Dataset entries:
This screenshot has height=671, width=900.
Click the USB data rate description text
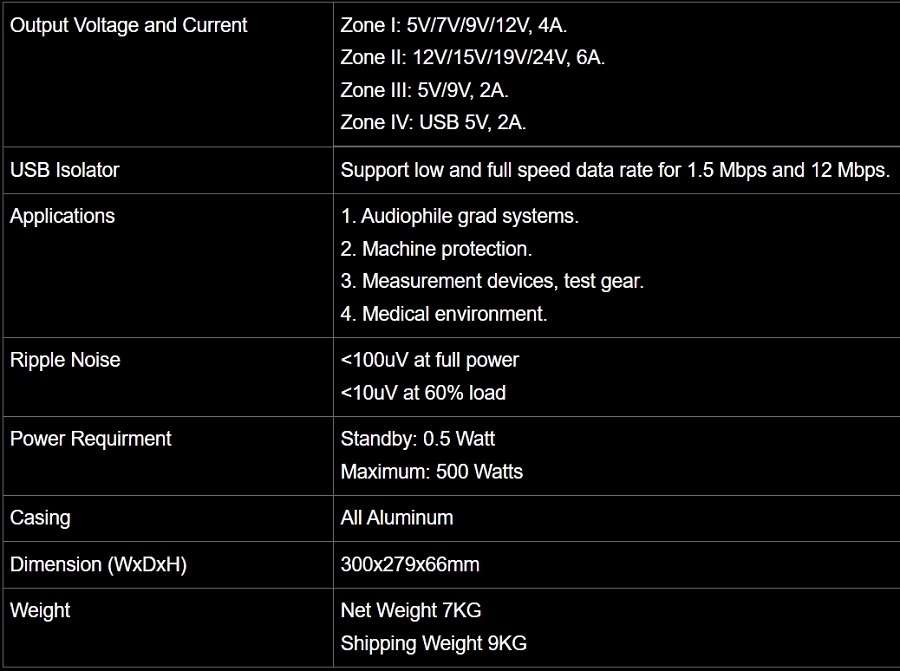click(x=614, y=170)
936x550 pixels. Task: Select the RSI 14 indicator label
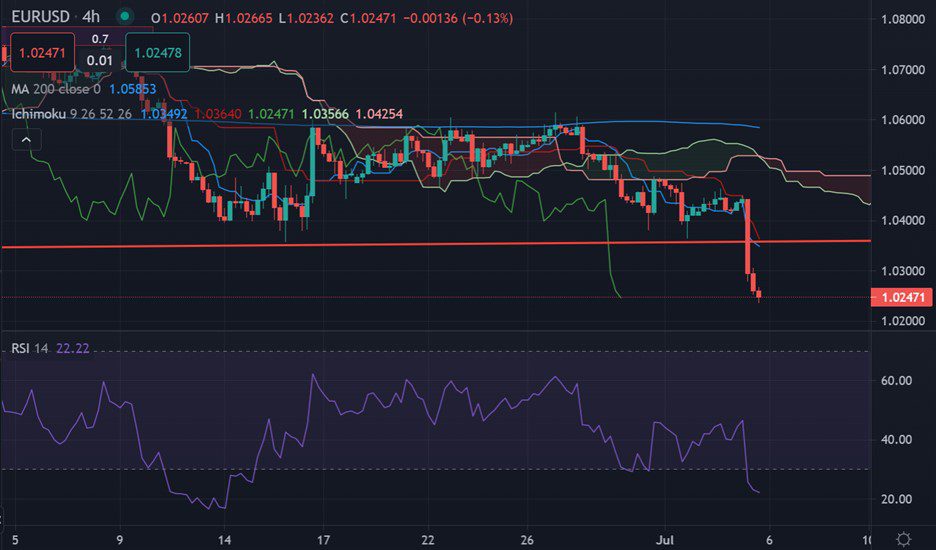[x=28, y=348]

* Problem details
The copy should match the records above exactly, except that pictures are dropped.

* Solved exercise
This screenshot has height=671, width=900.
Click the USB data rate description text
click(x=614, y=170)
936x550 pixels. Task: Select the RSI 14 indicator label
[x=28, y=348]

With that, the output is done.